■ **PROMPT**
Please reproduce the line containing "Where should I click to: Click the New" and every line after it in the records below, exactly and with nothing else.
=======
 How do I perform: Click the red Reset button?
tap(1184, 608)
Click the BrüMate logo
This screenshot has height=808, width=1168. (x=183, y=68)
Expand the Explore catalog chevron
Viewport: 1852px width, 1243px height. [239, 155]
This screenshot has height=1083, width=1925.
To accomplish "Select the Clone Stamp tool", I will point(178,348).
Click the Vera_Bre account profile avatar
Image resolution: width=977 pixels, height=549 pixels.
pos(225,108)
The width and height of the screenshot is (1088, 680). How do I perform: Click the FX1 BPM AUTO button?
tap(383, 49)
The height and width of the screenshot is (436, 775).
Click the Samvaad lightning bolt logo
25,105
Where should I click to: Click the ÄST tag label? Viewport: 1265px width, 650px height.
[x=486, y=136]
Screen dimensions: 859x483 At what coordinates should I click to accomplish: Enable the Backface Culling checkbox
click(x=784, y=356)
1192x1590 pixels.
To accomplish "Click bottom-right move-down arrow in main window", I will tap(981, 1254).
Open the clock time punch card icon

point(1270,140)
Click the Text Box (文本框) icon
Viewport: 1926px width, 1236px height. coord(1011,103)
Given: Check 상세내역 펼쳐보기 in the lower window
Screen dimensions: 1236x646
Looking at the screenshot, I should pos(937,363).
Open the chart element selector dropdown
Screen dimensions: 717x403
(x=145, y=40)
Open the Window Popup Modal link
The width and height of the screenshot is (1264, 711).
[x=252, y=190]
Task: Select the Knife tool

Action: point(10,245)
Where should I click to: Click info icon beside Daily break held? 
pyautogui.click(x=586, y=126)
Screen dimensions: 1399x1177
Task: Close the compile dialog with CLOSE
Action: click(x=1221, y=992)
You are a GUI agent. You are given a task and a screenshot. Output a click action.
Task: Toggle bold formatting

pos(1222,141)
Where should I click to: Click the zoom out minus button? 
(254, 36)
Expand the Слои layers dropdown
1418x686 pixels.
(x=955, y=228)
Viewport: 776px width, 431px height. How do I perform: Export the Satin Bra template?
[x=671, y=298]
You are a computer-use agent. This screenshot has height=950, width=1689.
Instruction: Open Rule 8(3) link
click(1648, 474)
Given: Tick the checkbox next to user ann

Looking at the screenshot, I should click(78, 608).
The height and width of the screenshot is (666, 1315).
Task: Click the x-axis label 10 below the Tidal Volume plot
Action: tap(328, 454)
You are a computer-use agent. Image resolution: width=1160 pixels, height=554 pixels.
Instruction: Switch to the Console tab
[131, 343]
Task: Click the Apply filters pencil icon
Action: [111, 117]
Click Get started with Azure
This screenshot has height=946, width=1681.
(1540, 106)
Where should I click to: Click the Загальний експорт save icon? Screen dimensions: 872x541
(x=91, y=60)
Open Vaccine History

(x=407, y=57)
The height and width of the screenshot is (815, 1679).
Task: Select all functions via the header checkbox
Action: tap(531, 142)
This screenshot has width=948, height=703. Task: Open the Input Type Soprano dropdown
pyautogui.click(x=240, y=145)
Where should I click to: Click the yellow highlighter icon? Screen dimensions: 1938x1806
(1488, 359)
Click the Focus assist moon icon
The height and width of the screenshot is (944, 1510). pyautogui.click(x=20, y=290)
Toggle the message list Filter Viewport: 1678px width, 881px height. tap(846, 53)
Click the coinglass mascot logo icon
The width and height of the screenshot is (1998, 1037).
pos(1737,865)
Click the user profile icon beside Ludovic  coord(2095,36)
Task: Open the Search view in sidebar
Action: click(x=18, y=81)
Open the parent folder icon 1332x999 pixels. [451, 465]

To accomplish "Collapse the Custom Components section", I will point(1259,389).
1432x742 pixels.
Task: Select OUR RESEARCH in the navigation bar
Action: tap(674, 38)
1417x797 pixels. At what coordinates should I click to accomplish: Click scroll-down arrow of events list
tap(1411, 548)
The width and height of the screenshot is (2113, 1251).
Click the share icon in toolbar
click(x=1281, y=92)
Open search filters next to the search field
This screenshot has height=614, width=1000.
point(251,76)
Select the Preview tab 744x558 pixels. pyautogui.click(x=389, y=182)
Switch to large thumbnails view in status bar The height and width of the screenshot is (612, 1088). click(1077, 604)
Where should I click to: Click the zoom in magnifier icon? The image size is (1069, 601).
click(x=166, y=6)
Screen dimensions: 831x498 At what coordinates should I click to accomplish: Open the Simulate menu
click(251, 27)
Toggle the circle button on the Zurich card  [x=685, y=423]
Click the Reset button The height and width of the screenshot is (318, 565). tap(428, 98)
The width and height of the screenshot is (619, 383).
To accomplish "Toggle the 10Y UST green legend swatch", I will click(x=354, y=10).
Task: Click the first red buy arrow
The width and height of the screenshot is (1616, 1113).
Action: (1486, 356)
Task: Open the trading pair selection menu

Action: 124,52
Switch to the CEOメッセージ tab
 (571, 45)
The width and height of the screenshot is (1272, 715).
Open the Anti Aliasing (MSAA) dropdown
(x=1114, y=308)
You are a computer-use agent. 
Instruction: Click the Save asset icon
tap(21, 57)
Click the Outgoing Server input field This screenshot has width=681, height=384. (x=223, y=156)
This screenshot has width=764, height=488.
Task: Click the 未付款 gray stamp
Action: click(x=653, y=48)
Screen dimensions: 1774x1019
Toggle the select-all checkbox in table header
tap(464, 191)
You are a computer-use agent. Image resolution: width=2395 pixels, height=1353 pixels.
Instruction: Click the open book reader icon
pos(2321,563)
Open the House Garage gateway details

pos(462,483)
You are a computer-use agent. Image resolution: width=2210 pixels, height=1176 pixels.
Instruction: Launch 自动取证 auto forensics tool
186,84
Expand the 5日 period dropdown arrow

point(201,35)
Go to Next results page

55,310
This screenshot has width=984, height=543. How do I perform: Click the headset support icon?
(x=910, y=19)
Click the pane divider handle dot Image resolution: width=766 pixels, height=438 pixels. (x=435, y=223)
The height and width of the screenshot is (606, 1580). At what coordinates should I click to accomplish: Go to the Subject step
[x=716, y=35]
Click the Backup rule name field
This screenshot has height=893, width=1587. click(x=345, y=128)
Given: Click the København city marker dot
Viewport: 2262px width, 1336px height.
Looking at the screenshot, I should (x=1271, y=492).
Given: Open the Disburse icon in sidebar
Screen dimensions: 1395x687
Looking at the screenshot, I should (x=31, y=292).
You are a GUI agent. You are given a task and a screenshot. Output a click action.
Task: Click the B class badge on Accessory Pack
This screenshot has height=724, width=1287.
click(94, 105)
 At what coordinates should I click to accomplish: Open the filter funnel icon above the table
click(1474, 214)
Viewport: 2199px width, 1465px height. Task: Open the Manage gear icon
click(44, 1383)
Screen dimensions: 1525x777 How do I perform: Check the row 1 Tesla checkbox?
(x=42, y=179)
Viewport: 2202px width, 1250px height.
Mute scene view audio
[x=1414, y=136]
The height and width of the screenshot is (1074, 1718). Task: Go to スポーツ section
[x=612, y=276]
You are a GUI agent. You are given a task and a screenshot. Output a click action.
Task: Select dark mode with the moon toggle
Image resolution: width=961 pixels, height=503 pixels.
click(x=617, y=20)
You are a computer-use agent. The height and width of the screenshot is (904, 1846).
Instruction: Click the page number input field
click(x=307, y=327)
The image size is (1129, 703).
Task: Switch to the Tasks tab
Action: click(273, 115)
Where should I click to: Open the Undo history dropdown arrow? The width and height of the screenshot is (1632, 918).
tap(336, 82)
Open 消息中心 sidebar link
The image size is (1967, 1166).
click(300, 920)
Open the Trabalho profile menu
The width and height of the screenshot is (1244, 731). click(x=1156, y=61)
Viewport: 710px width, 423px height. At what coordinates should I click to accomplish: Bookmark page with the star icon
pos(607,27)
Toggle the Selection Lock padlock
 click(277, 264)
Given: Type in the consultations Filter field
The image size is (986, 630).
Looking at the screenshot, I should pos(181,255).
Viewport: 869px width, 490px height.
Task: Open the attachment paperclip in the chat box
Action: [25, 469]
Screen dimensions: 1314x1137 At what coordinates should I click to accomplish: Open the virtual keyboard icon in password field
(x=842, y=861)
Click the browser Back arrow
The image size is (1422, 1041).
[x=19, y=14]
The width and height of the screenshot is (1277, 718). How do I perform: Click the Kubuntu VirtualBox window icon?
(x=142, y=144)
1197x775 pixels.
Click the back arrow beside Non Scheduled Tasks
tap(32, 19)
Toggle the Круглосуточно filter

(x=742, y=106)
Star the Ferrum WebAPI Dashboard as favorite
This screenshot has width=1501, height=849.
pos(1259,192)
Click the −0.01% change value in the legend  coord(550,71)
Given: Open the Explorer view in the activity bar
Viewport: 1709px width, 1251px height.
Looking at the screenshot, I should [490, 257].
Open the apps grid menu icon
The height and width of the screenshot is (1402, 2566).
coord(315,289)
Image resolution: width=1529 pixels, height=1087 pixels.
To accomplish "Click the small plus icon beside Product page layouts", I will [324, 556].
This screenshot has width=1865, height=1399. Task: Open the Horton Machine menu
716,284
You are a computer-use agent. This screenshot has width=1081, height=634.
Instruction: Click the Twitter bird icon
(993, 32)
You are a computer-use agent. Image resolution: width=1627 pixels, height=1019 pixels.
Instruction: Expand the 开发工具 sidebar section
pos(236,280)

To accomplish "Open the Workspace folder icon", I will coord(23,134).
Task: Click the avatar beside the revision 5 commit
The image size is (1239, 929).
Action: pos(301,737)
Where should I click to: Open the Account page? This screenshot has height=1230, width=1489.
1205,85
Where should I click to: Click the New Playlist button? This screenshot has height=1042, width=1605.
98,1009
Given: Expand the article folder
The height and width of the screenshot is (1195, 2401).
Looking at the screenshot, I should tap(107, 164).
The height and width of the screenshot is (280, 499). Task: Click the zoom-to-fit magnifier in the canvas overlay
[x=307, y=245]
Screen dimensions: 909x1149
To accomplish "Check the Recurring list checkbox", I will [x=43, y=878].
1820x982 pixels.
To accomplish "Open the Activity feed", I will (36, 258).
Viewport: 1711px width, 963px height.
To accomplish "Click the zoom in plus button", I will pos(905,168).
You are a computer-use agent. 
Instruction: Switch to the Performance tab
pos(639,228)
=======
■ **EXERCISE SOLUTION**
Where should I click to: Click the New Playlist button? This screenshot has height=1042, width=1605.
98,1009
Given: Expand the article folder
The height and width of the screenshot is (1195, 2401).
Looking at the screenshot, I should tap(107, 164).
The height and width of the screenshot is (280, 499). Task: Click the zoom-to-fit magnifier in the canvas overlay
[x=307, y=245]
Screen dimensions: 909x1149
To accomplish "Check the Recurring list checkbox", I will [x=43, y=878].
1820x982 pixels.
To accomplish "Open the Activity feed", I will (36, 258).
Viewport: 1711px width, 963px height.
To accomplish "Click the zoom in plus button", I will pos(905,168).
You are a computer-use agent. 
Instruction: Switch to the Performance tab
pos(639,228)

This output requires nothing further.